L’inflazione e la scarsa crescita dei salari hanno ridotto il potere d’acquisto dei lavoratori italiani, che cercano perciò imprese che offrano un miglioramento della retribuzione o un pacchetto retributivo che comprenda benefit con un impatto immediato sulla quotidianità – come buoni pasto, fringe e flexible benefit – senza gravare eccessivamente sui conti dell’azienda;

3) Atmosfera di lavoro

In particolare, attenzione all’inclusività, alla tutela della diversità e della sostenibilità, alla riduzione del gender gap e a temi come mobbing e trasparenza. Sono tutti aspetti particolarmente importanti per le nuove generazioni e che si aggiungono ai più comuni criteri di valutazione in fase di scelta;

4) Salute mentale e non solo

Il tema del benessere mentale è sempre più centrale in azienda, tanto che il 39% dei dipendenti ritiene che il carico eccessivo di lavoro a cui è sottoposto e le tempistiche strette siano fattori determinanti nel rischio di burnout. Inoltre, solo il 31% dichiara che il datore di lavoro sostiene realmente il benessere dei propri dipendenti, a dimostrazione di come la strada da percorrere in questa direzione sia ancora molto lunga e la necessità di attivarsi sempre più urgente;

5) Formazione e investimento sulla crescita

Ecco, infine, gli aspetti a cui i dipendenti, soprattutto quelli appartenenti alle ultime generazioni, non vogliono più rinunciare, perché credono nell’importanza di imparare durante tutto il loro percorso professionale, sperimentando e muovendosi all’interno della realtà in cui lavorano, onde evitare il rischio di ritrovarsi a svolgere una mansione alienante e poco stimolante che porterà necessariamente la risorsa a guardare altrove.

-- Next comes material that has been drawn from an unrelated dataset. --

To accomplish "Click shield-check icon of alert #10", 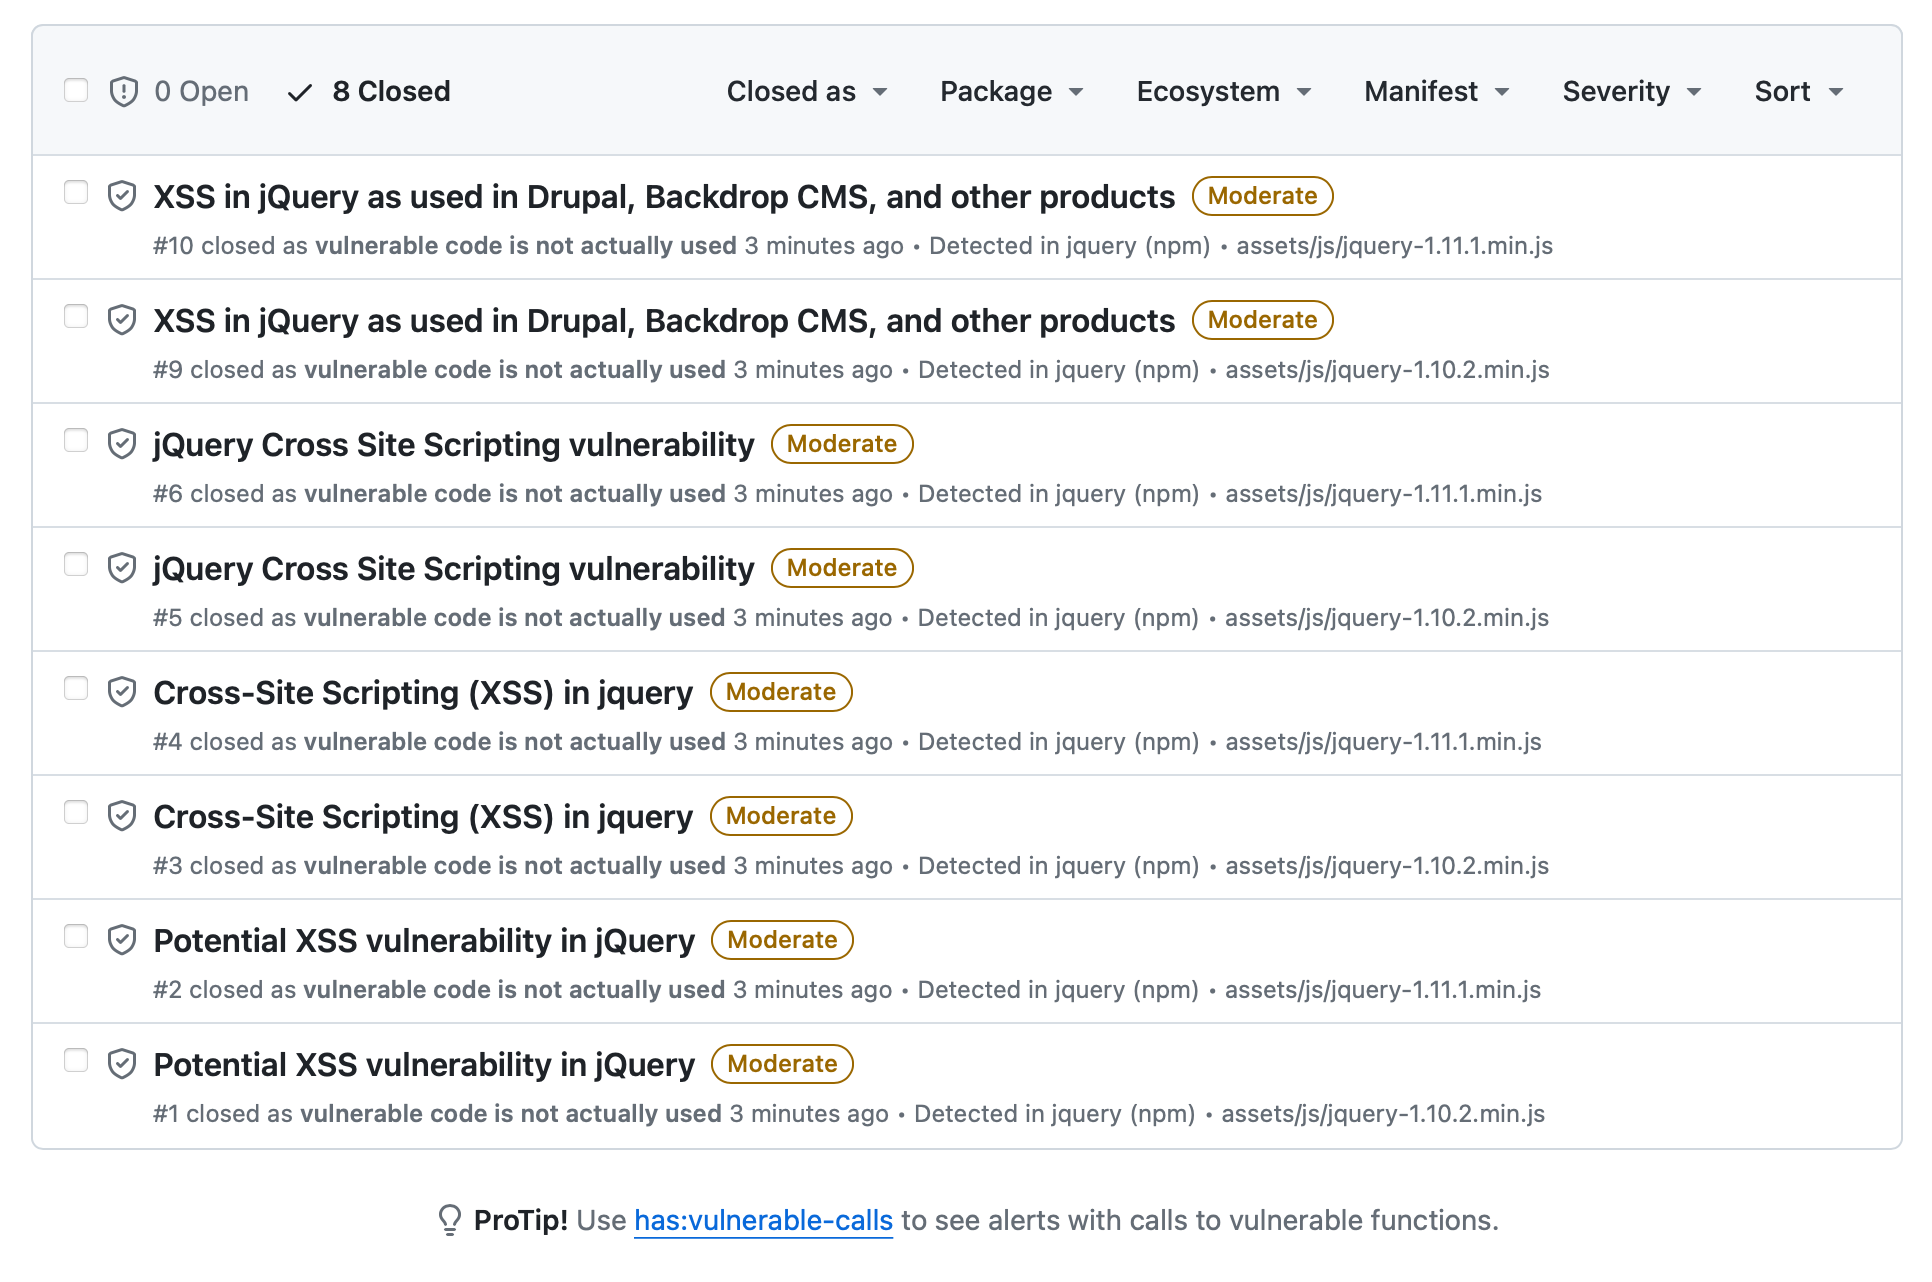I will [x=122, y=196].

Le ragioni per le quali un lavoratore sceglie un’azienda, o sceglie di abbandonarla, sono cambiate radicalmente e sarebbe un errore continuare ad applicare modelli retributivi e di welfare che funzionavano dieci o venti anni fa e che oggi sono quindi obsoleti e controproducenti. I benefit offerti dall’azienda devono essere percepiti come un vero e proprio valore aggiunto, oltre a rispondere alle effettive necessità del dipendente, che oggi si trova ad affrontare una quotidianità molto diversa dal passato. È molto netta infatti, la presa di distanze dal concetto di “benefit come status” , auto aziendale o ultimo modello di cellulare, verso i quali le nuove generazioni non mostrano più interesse.  Un piano di welfare flessibile, di facile utilizzo e che metta al centro il dipendente come individuo e consumatore, prima che come lavoratore, può aiutare le aziende italiane, specialmente le PMI, ad attrarre e trattenere i talenti, che altrimenti saranno invogliati a guardare altrove e cercare soluzioni più in linea con le loro esigenze e i loro valori”, chiude Chiara Bassi.